KOLOM ANDI SURUJI: Pulang Betul-mi Pak Alwi - Celebesmedia

KOLOM ANDI SURUJI: Pulang Betul-mi Pak Alwi

Andi Suruji - 19 January 2025 11:35 WIB

HARI masih pagi, Sabtu 18 Januari 2025.

Berita Pak Alwi Hamu meninggal bertebaran.

Hampir semua grup WhatsApp mengabarkannya.

Itu menandakan ketokohannya.

Jejak luasnya pergaulan dan jangkauan silaturrahim yang dia bangun semasa hidupnya.

Muhammad Alwi namanya, lahir di Parepare 28 Juli 1944.

Ayahnya bernama Haji Muhammad Syata, orang Sidrap. 

Itulah sebabnya kata Hamu di belakang nama Alwi adalah akronim dari Haji Muhammad.

Era mudanya, jurnalis dan seniman di Makassar memang umumnya menyingkat namanya.

Seperti halnya wartawan dan seniman Rahman Arge.

Namya Abdul Rahman. Kata Arge adalah akronim dari Abdul Rahman Gega.

Alwi merupakan aktivis pejuang mahasiswa lewat Himpunan Mahasiswa Islam.

Juga Kesatuan Aksi Mahasiswa Indonesia yang militan.

Semasa mahasiswa mendirikan koran untuk mendulung perjuangannya bersama Pak JK, Pak Aksa dan rekan-rekannya.

**Daftar Butir**.
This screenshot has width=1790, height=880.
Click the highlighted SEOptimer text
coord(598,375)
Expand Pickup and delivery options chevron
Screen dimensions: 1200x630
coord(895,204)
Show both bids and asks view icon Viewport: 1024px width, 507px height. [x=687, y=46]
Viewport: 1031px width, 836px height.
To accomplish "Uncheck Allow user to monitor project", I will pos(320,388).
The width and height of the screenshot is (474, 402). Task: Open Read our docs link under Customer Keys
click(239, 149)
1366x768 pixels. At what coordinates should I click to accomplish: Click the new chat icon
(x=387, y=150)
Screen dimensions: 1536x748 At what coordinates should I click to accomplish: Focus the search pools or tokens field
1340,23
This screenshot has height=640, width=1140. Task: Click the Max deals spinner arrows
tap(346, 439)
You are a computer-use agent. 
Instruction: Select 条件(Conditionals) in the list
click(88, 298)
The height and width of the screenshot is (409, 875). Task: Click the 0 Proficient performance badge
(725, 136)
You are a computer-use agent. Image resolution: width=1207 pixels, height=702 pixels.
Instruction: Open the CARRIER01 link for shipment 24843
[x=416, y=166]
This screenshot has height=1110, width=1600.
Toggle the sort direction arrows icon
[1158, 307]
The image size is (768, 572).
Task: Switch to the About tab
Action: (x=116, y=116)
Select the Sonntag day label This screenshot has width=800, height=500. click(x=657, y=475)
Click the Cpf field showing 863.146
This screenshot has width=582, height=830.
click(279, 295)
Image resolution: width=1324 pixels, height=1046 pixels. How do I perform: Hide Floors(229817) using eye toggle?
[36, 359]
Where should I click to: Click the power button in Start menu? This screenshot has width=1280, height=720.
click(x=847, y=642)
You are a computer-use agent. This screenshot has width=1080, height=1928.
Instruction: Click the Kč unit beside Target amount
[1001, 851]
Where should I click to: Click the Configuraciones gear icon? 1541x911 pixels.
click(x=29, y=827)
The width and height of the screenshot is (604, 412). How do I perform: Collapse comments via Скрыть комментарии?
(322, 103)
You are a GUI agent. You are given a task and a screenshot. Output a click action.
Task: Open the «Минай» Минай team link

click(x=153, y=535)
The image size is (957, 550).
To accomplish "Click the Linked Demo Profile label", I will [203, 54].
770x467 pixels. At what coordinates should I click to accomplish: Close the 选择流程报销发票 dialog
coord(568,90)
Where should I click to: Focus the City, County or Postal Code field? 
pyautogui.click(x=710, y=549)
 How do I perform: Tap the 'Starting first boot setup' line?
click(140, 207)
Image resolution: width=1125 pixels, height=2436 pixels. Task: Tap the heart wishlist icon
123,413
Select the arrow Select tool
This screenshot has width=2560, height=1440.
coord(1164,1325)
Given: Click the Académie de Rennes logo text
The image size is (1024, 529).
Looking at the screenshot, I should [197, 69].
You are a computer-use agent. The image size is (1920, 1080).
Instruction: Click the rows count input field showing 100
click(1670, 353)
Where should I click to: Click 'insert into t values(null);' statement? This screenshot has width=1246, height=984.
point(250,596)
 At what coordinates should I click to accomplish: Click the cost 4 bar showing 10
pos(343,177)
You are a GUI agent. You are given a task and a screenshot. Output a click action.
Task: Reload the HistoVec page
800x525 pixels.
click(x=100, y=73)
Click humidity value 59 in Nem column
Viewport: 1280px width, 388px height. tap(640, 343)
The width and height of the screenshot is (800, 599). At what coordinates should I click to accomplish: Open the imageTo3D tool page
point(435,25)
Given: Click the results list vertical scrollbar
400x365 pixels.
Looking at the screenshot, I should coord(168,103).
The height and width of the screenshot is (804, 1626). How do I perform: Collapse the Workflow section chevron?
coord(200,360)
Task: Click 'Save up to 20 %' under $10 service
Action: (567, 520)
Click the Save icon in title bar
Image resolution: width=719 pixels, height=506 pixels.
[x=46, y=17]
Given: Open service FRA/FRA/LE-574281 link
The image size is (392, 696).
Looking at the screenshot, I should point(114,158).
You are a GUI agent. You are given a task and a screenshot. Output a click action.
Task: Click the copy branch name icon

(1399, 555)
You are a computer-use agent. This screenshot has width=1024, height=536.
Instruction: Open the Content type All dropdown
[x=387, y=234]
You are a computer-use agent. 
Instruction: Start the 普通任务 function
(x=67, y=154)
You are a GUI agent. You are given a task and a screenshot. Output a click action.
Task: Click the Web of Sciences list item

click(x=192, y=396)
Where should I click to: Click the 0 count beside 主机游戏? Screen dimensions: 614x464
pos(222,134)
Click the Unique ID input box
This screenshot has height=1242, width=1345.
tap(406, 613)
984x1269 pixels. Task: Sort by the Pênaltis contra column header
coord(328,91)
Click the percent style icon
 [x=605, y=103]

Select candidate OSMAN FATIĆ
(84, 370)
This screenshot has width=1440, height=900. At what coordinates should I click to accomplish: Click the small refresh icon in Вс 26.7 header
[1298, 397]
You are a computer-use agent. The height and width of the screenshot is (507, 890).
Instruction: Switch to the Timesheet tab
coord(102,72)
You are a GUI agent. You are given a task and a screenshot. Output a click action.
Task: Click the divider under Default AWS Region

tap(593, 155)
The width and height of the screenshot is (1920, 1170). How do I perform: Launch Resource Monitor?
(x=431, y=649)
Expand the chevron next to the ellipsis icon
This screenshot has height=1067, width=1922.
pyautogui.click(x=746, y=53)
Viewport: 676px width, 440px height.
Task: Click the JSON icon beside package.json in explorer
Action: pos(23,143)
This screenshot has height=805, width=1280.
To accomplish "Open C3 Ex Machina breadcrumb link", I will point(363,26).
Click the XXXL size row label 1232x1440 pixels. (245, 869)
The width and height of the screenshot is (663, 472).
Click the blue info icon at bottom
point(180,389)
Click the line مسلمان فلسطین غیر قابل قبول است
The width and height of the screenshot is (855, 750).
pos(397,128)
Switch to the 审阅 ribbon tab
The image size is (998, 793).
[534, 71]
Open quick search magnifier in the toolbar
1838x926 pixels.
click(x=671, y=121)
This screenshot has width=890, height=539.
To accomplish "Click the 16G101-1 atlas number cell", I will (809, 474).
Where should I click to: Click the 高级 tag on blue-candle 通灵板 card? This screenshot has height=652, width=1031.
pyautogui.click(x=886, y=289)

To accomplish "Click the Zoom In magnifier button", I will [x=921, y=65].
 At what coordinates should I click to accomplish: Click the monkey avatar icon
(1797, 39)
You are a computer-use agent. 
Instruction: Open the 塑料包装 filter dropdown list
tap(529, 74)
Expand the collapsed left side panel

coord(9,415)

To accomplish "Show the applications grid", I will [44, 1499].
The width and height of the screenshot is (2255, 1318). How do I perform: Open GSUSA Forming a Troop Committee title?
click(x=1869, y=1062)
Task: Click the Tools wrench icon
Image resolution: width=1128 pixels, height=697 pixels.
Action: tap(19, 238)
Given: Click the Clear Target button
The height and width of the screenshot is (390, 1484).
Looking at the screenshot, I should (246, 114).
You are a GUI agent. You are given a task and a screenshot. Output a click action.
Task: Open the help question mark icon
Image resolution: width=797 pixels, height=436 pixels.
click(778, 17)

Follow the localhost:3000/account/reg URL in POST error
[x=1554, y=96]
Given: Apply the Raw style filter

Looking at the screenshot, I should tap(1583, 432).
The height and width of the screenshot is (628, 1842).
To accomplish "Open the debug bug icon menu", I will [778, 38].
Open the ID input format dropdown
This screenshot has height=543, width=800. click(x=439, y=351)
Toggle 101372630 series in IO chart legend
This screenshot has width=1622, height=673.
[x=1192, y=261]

**Tugas Anda**.
Bisakah Anda menulis ulang bagian teks kolom tentang Alwi Hamu dari "Seperti halnya wartawan" sampai "Indonesia yang militan.", dengan mengganti "militan" menjadi "gigih"?

**Penyelesaian**.
Seperti halnya wartawan dan seniman Rahman Arge.

Namya Abdul Rahman. Kata Arge adalah akronim dari Abdul Rahman Gega.

Alwi merupakan aktivis pejuang mahasiswa lewat Himpunan Mahasiswa Islam.

Juga Kesatuan Aksi Mahasiswa Indonesia yang gigih.